Generally, no. And do not plan to trap a cat, then transfer him to a carrier so you can use the trap again right away—the danger of injury (to the cat and to you) or escape is simply too great. After attending an information session run by the San Antonio Feral Cat Coalition, you can borrow traps free of charge. You must have one trap per cat. If you do not have enough traps, try to trap all the cats in two or three sessions. How many cats you can trap during each session also depends on how many you can transport and how many the vet clinic will sterilize at one time.
4. Where can I find a veterinarian who will treat feral cats, preferably at a reduced rate?
There are several low-cost clinics in this area.
Hill Country Animal League (HCAL) in Boerne might be the closest one if you live around Bulverde/Spring Branch area. No appointments necessary Mon, Tue or Wed as long as the cat is in a humane box trap. NOTE: HCAL is closed every second Monday of the month for inventory.
The Austin Humane Society offers spay/neuter surgeries to cats in traps at $20 per cat (free for cats of Travis County residents). Appointments are necessary (http://www.austinhumanesociety.org/ferals/)
Emancipet is based in Austin but their mobile clinic comes out into surrounding areas. See the schedule on their website. Call or apply online to make appointments (http://emancipet.org/mobile/)
The SAFCC website has a page under the TNR Resources tab about local low-cost resources in San Antonio and surrounding areas (sanantonioferalcats.org/spay-neuter/).
5. Is there anything special my veterinarian should know about working with feral cats?
Yes! If your vet is new to working with feral cats, be certain to provide him or her with:
Trap, Neuter, Return: A Humane Approach to Feral Cat Control, a training video that demonstrates techniques and equipment veterinarians use to treat feral cats.
“Feral Cat Identification Protocol: Eartipping,” a factsheet with specific details about the identification technique that can save feral cats’ lives.
Both are available at the Alley Cat Allies website (www.alleycat.org). Review this material and then discuss with your vet what needs to be done. Establish a protocol to get the services you need now and in the future. Alley Cat Allies is the national advocate for TNR and their website is a wonderful resource to learn more about the process.
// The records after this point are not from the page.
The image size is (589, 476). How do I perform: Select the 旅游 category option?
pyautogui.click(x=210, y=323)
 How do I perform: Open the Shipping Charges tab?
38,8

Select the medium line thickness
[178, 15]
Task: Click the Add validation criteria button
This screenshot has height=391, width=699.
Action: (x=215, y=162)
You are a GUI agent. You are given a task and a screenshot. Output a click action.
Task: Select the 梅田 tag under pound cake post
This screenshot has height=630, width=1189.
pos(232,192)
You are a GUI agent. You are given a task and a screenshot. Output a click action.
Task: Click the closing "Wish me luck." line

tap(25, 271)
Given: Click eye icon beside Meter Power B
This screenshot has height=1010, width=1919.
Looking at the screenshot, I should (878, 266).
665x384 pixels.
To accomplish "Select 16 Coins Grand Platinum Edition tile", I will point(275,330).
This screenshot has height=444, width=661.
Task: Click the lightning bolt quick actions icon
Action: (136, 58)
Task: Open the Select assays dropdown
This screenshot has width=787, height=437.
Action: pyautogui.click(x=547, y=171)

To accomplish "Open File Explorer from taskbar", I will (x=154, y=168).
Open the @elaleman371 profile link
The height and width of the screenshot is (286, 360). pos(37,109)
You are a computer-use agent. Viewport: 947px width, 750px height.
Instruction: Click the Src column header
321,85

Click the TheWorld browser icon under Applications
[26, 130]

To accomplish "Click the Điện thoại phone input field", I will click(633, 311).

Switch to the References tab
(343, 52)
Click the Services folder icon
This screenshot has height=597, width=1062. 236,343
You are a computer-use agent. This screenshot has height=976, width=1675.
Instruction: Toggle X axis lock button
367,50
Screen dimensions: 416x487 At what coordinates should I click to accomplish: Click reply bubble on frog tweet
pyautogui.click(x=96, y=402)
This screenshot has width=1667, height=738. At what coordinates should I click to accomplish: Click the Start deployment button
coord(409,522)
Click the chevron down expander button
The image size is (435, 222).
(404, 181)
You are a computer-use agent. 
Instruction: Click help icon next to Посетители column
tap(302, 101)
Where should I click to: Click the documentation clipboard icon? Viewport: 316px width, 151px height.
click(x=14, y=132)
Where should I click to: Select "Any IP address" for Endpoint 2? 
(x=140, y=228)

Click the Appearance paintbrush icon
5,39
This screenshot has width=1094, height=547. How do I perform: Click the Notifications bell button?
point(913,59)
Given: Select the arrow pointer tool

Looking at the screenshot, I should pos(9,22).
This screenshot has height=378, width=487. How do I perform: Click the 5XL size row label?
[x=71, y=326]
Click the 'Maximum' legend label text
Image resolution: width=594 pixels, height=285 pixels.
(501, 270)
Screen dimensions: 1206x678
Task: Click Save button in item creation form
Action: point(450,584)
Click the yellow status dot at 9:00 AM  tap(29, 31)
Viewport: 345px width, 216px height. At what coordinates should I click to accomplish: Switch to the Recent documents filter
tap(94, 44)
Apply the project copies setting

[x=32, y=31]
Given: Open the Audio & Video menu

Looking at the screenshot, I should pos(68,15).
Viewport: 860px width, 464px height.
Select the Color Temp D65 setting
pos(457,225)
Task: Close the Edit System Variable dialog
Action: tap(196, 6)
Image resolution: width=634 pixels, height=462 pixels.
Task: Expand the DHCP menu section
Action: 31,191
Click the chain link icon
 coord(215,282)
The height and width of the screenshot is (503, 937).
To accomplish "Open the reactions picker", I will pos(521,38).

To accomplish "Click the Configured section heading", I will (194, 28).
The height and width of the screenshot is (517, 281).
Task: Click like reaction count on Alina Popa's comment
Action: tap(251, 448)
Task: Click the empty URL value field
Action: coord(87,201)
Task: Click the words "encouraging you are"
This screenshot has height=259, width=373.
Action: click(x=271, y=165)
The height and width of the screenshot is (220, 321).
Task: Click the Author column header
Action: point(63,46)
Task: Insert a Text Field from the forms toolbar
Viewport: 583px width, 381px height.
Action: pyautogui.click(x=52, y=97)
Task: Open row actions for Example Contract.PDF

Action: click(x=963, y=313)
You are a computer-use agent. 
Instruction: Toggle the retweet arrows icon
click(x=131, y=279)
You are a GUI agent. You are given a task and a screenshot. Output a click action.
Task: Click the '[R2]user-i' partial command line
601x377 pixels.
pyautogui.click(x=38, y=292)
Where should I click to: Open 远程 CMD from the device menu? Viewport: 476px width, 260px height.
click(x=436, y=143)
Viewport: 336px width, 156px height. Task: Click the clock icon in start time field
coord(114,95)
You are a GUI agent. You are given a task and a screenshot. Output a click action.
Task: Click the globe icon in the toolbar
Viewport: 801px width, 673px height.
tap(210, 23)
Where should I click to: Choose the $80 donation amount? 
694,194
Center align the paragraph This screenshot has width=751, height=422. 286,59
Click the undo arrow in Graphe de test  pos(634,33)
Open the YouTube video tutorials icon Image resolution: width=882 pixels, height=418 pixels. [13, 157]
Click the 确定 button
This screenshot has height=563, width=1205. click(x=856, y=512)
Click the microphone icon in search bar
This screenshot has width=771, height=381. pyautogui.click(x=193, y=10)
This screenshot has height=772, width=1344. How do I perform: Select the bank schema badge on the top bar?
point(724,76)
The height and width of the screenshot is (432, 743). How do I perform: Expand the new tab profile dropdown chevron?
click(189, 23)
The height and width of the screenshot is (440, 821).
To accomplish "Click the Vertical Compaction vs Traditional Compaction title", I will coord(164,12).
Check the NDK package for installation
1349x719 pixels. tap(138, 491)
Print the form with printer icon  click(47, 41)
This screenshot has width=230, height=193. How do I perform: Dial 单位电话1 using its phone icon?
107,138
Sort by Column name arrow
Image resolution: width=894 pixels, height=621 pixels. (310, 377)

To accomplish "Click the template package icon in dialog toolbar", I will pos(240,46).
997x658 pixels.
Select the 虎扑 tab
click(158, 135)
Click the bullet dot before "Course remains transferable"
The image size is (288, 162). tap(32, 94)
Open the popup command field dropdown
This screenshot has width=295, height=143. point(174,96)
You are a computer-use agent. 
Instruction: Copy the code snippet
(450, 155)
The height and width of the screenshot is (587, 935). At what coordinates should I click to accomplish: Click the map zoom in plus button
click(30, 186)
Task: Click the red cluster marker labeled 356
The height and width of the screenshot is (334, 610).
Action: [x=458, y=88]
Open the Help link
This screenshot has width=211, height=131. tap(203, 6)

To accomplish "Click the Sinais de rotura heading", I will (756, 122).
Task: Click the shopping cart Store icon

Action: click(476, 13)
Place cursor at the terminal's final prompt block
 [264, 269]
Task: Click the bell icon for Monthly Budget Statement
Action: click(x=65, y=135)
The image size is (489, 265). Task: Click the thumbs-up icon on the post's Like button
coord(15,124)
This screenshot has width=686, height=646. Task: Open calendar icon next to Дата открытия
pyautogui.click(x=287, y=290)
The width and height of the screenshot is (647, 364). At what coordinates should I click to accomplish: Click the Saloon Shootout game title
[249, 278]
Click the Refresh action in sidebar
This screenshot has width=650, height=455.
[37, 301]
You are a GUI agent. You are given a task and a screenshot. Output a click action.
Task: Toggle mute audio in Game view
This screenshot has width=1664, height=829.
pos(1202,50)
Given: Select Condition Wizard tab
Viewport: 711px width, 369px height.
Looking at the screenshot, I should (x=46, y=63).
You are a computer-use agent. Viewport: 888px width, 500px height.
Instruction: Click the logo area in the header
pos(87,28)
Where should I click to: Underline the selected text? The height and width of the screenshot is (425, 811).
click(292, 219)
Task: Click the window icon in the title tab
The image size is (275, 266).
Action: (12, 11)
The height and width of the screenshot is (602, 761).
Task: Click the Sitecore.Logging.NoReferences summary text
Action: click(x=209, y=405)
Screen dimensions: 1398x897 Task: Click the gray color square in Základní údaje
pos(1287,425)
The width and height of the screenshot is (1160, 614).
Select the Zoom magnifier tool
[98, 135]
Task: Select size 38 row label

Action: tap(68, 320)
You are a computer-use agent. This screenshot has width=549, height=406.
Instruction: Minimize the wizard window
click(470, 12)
6. I’m looking for outdoor cats.
Your barn, stable or other out-building might be the perfect home for an outdoor barn cat. These cats provide you with rodent and snake control. In return, you provide them with fresh water, food and some sort of shelter. Some of our outdoor cats are friendly but cannot be inside for various reasons, but most are feral (not domesticated). All of these cats are spayed/neutered, vaccinated for rabies and healthy.